I was going to write it in comment to the PE screwing its investors – there it’s a question how much LPs really care, because again, they don’t play with their own money.
Fiducary duties are something that precious few investor advisers/managers put in the first (or any top) place.
With rich, I’d say caveat emptor, but with the rest, I long believe that a) investment advisers should be banned (financial advisors, i.e. someone who helps you to do your budget, find the best mortgage or a saving account are ok.. ) as it’s akin to card reasing. b) the only active management investment schemes available to the wider public (MiFID’s retail investors) should be where the scheme’s managers 1) have at least 25% of gross wealth in 2) are not allowed to roll fees into the fund pre-tax 3) have a lock-down period on taking the money out if they retire
In other words, they would be out there not to make money for (or rather, from you), but are out there to make money for themselves, and for a share are willing to take you along.

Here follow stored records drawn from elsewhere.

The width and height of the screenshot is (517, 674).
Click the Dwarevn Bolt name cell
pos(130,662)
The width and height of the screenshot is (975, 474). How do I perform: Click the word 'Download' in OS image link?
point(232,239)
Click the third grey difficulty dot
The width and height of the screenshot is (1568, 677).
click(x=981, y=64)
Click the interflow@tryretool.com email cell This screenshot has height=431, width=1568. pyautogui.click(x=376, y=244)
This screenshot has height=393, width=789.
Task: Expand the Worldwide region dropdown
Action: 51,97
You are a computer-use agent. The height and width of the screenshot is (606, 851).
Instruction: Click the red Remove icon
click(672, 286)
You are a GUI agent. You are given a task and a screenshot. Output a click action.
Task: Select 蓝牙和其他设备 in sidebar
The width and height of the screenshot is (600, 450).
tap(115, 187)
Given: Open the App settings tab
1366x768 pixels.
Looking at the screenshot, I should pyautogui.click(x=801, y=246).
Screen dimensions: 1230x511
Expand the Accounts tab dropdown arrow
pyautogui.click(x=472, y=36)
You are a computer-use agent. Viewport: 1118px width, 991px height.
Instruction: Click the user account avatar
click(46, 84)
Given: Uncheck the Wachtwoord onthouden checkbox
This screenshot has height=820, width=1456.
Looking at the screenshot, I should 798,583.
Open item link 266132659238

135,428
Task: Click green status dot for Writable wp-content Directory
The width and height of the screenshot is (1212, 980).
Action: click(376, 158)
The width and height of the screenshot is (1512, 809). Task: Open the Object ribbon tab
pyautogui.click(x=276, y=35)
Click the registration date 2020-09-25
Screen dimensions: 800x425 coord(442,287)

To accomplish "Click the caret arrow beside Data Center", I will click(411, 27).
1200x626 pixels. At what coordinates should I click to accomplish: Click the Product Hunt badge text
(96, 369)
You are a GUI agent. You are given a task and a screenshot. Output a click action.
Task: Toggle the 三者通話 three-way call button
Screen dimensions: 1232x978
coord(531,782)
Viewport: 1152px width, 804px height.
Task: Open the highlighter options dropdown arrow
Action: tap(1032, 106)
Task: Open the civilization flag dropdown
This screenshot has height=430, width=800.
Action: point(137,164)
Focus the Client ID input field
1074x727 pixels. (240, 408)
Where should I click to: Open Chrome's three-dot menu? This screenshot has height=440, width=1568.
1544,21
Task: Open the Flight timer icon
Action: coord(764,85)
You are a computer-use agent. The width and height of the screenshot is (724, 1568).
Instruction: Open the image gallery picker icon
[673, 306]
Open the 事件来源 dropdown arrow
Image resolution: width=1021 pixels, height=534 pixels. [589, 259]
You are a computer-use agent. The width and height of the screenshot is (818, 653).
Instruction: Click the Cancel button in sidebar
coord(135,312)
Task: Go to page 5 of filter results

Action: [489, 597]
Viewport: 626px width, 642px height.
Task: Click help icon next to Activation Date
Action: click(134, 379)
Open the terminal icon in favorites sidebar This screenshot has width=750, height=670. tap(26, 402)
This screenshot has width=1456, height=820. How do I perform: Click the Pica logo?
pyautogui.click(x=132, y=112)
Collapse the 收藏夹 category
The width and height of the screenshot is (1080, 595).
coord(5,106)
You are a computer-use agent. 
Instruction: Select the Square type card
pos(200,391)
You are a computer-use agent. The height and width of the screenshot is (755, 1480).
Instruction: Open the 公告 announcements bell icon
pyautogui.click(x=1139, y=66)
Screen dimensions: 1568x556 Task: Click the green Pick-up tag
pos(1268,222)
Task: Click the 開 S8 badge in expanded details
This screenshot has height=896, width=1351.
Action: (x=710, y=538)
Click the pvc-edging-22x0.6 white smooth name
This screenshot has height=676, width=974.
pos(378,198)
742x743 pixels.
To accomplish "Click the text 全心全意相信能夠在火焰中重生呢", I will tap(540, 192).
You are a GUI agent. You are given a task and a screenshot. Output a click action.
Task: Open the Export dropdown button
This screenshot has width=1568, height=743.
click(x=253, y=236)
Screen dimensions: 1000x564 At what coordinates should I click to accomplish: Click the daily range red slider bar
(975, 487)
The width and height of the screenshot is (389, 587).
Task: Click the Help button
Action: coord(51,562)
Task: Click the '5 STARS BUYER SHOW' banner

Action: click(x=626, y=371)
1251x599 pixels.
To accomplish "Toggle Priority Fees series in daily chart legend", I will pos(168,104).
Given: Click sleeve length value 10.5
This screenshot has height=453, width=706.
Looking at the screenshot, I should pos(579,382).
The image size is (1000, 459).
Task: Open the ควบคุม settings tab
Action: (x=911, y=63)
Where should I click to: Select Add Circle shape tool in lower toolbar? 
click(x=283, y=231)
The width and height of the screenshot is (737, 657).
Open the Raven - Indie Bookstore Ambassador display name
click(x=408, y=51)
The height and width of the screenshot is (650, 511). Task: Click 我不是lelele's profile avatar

The problem is that if all the fiduciary duties were respected, there would be millions of people quitting and not being able to find another job… I think armbrit explained it as crapification yesterday
I got out of my industry because of what I perceived as major conflicts of interest that got me in arguments a little to often for my own sanity. But I was living way below my means and could afford to protest, most of those around me would not be able to quit because of their huge financial obligations.
When you’ve got a 1B portfolio and you expect to make more than inflation or gross GDP, you are contributing to the growth in inequality… unless you are only investing in businesses that increase production and jobs and don’t somehow try to cheat or game the system.
However, most of the rich today are looking for a free lunch… you reap what you sow.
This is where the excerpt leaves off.